> EXERCISE BRIEF
One part of the entries below is wanted: the lines from the one containing "Task: Click the browser back arrow" through the one containing "Given: Disable the Auto-Select checkbox". Write those out exactly and nothing else.

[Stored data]
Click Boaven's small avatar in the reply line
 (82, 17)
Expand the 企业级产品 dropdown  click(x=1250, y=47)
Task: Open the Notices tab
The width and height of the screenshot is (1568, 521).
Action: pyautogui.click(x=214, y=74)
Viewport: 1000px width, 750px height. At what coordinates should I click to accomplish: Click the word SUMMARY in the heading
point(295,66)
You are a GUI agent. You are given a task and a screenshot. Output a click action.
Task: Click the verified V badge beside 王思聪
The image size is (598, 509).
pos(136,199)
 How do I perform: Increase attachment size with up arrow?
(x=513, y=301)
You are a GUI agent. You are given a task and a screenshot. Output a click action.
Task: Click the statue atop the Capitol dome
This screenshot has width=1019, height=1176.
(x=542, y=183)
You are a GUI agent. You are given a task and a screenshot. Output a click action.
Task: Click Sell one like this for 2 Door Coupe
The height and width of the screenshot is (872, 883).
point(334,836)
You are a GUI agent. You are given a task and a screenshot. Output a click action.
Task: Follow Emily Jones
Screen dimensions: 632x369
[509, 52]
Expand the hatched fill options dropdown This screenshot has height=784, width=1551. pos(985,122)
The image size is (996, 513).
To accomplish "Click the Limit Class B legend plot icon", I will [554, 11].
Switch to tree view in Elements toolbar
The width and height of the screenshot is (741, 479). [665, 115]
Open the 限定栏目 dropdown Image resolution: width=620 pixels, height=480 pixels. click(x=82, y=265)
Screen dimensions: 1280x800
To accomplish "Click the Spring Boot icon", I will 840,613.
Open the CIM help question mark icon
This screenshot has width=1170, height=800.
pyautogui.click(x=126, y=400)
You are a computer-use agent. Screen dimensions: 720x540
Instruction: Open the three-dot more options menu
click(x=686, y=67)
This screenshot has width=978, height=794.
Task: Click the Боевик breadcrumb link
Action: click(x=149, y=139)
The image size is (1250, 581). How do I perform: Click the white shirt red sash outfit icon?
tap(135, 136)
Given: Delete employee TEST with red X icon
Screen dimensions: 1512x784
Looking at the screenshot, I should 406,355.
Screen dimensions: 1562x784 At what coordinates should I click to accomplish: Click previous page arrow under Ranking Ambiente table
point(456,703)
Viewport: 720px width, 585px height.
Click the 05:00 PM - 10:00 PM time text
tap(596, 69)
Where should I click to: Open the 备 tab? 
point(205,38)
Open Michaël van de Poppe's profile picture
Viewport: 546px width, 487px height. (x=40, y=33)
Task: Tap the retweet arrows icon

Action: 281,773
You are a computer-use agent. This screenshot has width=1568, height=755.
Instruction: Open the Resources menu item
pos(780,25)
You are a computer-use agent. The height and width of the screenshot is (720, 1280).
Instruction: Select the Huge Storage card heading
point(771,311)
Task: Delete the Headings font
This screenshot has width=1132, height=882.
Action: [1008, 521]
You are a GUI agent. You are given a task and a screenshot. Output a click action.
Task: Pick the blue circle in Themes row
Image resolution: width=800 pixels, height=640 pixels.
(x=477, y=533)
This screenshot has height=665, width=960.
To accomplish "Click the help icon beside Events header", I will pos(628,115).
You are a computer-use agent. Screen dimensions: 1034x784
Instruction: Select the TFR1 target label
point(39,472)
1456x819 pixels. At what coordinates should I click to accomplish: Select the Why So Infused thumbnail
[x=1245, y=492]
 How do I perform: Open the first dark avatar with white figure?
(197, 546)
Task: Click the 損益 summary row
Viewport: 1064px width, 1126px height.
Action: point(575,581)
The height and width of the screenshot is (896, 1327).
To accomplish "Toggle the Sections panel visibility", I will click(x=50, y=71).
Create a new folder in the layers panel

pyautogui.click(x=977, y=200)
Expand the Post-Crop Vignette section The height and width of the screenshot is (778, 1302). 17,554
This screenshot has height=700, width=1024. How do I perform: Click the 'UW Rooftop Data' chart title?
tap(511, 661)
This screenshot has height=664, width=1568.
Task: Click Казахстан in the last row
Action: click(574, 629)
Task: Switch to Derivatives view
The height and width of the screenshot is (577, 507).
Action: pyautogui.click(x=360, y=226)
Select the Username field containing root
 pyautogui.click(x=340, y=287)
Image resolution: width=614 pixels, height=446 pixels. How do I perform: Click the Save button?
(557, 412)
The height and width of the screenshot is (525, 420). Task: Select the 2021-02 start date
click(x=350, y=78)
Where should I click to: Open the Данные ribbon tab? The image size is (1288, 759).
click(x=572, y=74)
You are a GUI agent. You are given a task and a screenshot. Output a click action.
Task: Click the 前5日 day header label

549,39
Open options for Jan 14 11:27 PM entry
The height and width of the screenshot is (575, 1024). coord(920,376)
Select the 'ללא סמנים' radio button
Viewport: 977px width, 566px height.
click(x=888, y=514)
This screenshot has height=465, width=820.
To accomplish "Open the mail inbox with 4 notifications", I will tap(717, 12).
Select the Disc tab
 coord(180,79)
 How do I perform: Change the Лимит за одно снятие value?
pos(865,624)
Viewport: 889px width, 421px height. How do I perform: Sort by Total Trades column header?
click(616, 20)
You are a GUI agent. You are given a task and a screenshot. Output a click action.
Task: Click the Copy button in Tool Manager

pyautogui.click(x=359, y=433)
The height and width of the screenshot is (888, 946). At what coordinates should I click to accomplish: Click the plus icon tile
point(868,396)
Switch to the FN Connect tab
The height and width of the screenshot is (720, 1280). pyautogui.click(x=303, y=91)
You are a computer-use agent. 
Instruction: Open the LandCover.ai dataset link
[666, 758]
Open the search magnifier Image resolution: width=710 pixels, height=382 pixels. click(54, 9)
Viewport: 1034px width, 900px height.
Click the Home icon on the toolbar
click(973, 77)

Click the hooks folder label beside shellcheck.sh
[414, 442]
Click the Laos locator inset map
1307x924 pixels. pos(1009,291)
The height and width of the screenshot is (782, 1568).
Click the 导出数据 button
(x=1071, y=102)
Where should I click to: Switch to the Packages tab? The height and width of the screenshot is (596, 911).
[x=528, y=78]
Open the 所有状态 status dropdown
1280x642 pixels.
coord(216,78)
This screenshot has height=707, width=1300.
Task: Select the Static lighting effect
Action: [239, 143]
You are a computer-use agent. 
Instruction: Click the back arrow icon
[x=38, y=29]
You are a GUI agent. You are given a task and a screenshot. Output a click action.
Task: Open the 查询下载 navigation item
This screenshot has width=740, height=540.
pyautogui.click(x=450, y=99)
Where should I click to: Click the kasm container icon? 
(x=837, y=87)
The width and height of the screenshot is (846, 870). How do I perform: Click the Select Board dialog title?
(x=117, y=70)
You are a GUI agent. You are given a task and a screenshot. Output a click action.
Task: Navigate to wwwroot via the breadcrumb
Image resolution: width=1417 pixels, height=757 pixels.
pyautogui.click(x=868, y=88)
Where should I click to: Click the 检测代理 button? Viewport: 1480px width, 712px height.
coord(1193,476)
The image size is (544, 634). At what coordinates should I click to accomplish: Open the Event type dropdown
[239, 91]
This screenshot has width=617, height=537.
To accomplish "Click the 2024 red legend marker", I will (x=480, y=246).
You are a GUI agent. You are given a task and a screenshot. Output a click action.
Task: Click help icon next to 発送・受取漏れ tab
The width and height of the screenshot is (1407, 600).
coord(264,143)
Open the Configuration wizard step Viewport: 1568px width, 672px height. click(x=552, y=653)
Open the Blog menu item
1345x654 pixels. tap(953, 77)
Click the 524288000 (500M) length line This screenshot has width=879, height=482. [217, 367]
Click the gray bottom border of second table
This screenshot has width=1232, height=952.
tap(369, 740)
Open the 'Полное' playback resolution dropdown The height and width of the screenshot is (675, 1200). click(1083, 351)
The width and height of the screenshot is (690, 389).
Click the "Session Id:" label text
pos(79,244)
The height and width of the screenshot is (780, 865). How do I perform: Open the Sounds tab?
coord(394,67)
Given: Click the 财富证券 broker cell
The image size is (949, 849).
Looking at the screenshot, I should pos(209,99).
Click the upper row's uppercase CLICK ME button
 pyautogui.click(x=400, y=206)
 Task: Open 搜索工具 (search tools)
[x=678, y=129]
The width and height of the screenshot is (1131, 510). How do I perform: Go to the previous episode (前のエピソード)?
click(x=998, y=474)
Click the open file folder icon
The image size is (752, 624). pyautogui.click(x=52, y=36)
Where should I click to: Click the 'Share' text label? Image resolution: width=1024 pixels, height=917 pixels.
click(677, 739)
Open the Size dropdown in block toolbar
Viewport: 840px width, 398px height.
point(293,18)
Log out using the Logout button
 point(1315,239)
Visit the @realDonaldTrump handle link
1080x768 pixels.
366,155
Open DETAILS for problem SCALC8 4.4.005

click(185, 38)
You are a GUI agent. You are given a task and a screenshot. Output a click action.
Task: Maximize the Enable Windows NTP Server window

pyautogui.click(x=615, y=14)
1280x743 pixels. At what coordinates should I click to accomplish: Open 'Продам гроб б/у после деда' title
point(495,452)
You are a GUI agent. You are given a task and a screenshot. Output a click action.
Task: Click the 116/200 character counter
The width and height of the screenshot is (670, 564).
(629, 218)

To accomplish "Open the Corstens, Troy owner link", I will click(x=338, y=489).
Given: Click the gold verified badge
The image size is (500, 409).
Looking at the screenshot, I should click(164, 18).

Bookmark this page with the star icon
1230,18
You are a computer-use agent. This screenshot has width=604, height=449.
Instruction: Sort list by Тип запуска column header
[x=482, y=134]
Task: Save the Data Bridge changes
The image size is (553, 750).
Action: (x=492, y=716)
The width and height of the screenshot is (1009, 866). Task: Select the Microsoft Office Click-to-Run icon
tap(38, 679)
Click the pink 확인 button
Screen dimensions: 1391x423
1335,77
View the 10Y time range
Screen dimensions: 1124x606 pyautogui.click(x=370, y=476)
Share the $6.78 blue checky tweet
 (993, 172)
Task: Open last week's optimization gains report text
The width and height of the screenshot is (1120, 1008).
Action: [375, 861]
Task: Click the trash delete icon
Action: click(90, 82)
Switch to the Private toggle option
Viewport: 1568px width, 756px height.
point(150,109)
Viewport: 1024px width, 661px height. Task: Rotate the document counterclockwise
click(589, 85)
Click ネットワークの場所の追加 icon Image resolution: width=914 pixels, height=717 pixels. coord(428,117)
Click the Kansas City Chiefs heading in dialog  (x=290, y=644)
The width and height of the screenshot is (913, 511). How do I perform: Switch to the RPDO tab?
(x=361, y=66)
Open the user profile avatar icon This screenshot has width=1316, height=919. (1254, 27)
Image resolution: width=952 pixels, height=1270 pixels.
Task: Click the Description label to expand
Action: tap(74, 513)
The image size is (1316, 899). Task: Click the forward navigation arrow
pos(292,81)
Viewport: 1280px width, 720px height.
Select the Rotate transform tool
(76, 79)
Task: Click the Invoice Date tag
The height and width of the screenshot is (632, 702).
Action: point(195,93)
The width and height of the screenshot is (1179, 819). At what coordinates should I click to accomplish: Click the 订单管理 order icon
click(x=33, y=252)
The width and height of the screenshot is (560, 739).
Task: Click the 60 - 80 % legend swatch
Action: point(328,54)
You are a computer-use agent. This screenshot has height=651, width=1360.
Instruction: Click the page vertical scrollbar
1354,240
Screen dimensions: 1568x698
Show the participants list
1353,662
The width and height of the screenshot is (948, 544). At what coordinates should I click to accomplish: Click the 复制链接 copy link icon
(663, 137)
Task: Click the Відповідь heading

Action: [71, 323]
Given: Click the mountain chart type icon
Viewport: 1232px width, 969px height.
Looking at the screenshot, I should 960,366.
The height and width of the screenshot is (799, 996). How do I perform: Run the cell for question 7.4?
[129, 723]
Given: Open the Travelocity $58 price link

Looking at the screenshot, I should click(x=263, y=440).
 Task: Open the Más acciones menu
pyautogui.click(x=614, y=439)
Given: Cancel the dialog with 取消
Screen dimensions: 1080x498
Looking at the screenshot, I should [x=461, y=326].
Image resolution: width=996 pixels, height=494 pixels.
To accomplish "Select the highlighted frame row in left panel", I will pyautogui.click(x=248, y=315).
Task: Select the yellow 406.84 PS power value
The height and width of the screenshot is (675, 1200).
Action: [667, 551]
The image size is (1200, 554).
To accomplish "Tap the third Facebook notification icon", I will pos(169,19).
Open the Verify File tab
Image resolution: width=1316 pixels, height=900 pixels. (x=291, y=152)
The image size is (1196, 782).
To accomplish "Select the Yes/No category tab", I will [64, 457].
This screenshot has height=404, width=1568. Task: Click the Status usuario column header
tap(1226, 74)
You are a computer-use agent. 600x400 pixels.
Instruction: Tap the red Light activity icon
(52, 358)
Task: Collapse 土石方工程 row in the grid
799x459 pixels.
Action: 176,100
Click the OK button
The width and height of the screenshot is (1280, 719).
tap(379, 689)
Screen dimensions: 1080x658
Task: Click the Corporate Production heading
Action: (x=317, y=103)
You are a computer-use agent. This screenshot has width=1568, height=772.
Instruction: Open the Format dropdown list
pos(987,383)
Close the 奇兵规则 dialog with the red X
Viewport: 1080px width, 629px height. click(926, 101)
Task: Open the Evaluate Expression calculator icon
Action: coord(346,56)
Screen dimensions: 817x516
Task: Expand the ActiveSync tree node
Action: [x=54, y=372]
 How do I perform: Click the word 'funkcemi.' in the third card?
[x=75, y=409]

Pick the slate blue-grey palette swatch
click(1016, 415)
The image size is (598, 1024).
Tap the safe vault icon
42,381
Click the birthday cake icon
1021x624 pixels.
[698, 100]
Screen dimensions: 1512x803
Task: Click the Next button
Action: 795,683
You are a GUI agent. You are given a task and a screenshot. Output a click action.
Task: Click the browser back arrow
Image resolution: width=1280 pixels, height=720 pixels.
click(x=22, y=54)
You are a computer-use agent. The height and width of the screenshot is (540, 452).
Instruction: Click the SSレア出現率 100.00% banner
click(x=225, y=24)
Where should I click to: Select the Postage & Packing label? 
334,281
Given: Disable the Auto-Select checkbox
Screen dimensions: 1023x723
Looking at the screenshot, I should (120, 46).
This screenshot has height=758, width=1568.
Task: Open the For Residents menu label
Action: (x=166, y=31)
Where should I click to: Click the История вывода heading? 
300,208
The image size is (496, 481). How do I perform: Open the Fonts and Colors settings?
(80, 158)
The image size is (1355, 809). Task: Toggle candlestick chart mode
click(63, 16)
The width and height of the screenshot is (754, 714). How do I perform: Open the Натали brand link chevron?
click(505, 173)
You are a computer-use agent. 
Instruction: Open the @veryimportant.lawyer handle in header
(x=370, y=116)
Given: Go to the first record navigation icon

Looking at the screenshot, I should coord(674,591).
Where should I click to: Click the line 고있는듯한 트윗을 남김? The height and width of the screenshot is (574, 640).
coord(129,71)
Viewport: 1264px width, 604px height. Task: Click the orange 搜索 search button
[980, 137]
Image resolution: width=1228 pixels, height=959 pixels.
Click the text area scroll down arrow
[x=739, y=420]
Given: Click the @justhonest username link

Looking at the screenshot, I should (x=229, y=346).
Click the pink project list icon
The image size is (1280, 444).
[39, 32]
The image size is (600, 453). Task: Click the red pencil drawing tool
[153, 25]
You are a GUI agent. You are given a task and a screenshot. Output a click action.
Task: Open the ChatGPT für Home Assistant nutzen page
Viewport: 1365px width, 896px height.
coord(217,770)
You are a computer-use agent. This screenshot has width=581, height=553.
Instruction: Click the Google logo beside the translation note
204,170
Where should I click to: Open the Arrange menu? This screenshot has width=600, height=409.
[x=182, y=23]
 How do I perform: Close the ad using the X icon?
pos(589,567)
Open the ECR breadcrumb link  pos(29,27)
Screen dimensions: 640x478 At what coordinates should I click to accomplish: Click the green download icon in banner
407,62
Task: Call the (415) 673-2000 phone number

> WORKED SOLUTION
Task: Click the browser back arrow
Image resolution: width=1280 pixels, height=720 pixels.
click(x=22, y=54)
You are a computer-use agent. The height and width of the screenshot is (540, 452).
Instruction: Click the SSレア出現率 100.00% banner
click(x=225, y=24)
Where should I click to: Select the Postage & Packing label? 
334,281
Given: Disable the Auto-Select checkbox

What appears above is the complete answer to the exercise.